== Segment start ==
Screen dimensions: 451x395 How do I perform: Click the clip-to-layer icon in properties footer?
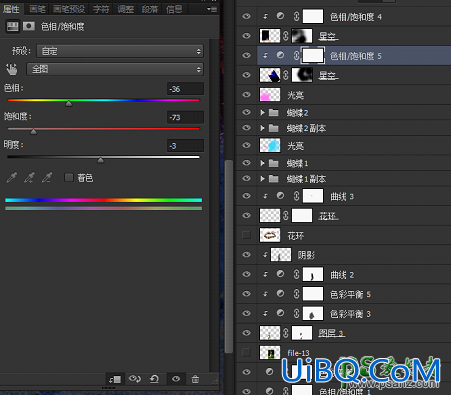[115, 379]
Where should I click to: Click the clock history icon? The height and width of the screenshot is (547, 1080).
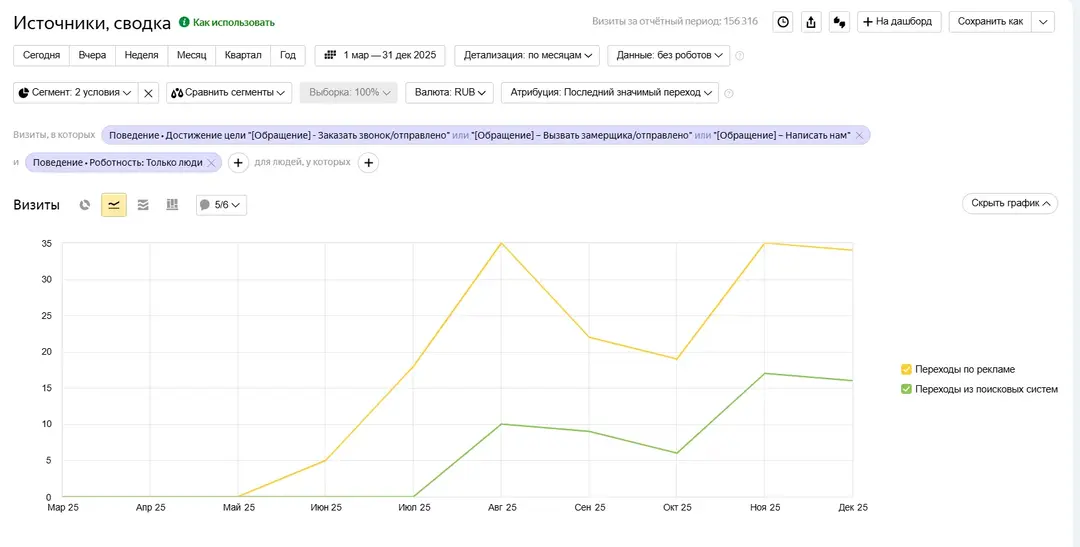pyautogui.click(x=783, y=22)
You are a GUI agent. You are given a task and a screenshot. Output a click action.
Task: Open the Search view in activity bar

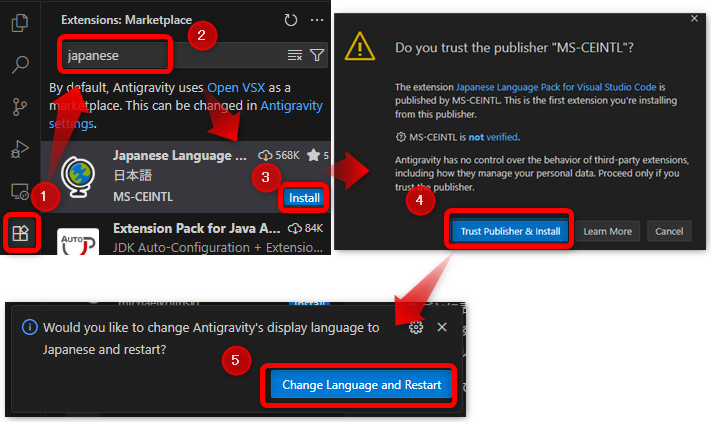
== Segment end ==
== Exercise ==
Look above for the line with "Where should I" and copy exactly from it through the line with "You are a GUI", both included. Omit the pictures.

== Exercise solution ==
Where should I click to: Click the clock history icon? The height and width of the screenshot is (547, 1080).
pyautogui.click(x=783, y=22)
You are a GUI agent. You are given a task and a screenshot. Output a click action.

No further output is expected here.